Investors are hoping that even though there was not even an agreement on issuing a statement, let alone any sign of deal, that the two sides will be able to reach a compromise before Greece’s money runs out.
Talk of a cease fire between Russia and Ukraine after prolonged peace talks is also helping sentiment.
And even though mining shares have been volatile as metal prices suffered on demand concerns, Rio Tinto has given a lift to the sector.
Its shares have jumped 90.5p to £30.62 - making it the biggest riser in the FTSE 100 - after it decided to hand back $2bn to shareholders on top of a bigger than expected dividend. The move came despite its worst half year profit in two years, with earnings down 30% at $4.19bn. But this was higher than analyst expectations of around $3.76bn, and it cut debt to $12.5bn, again better than forecast.
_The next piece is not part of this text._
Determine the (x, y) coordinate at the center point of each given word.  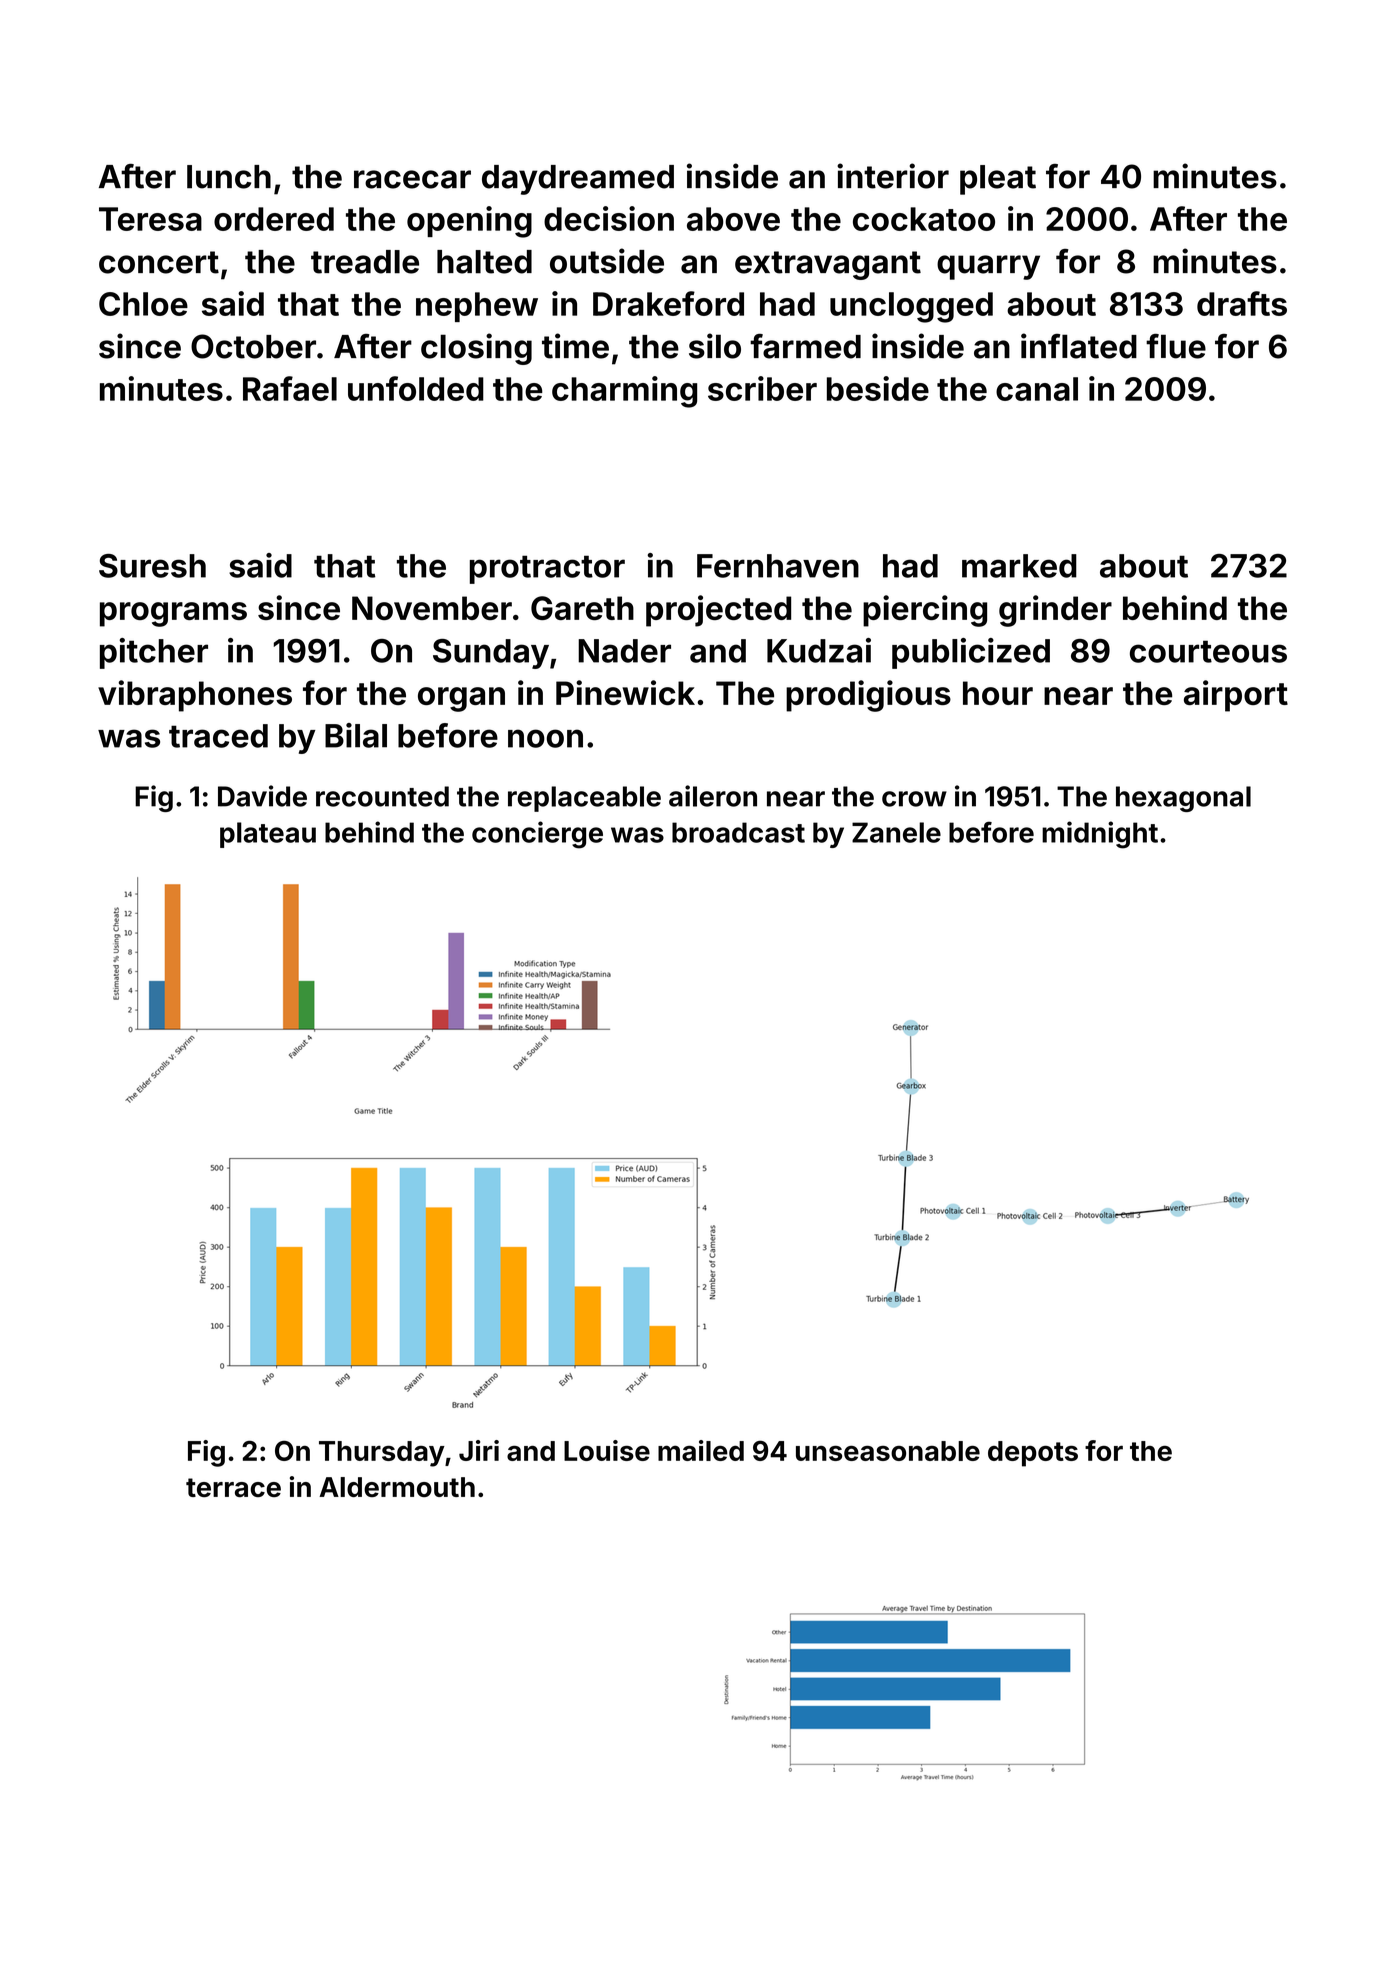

The company, which could yet face a renewed takeover attempt from Glencore, also said 125m tonnes of iron ore capacity came out of the market in 2014 and it expects another 80m tonnes in the current year. Numis said:
The low-cost/volume-push strategy appears to be working for Rio, marginal producers will continue to be pushed out of the arena, whilst Rio maintains decent margins, albeit not bull market margins. Rio see margins for low-cost producers returning to just above the average level seen before the China driven commodity boom. The buy-back is at the higher end of market expectations.
Overall the FTSE 100 is up 23.30 points at 6841.47, although energy groups are proving a drag on the market.
Royal Dutch Shell B shares are down 26p at 2218.5p after they went ex-dividend, while BP is 3.35p lower at 442.45p for the same reason.
But Burberry is 38p better at £18.59 after RBC began coverage with an outperform rating. It said:
Digital leadership, beauty expansion, and high US exposure should sustain Burberry’s top-line outperformance in 2015 and beyond. We believe Burberry deserves a higher PE valuation premium to luxury peers thanks to its stronger top- and bottom-line growth potential, superior return on invested capital and attractive cash return outlook.
Perhaps the shares have also received a boost from the sight of Greek finance minister Yanis Varoufakis wearing one of the company’s scarves.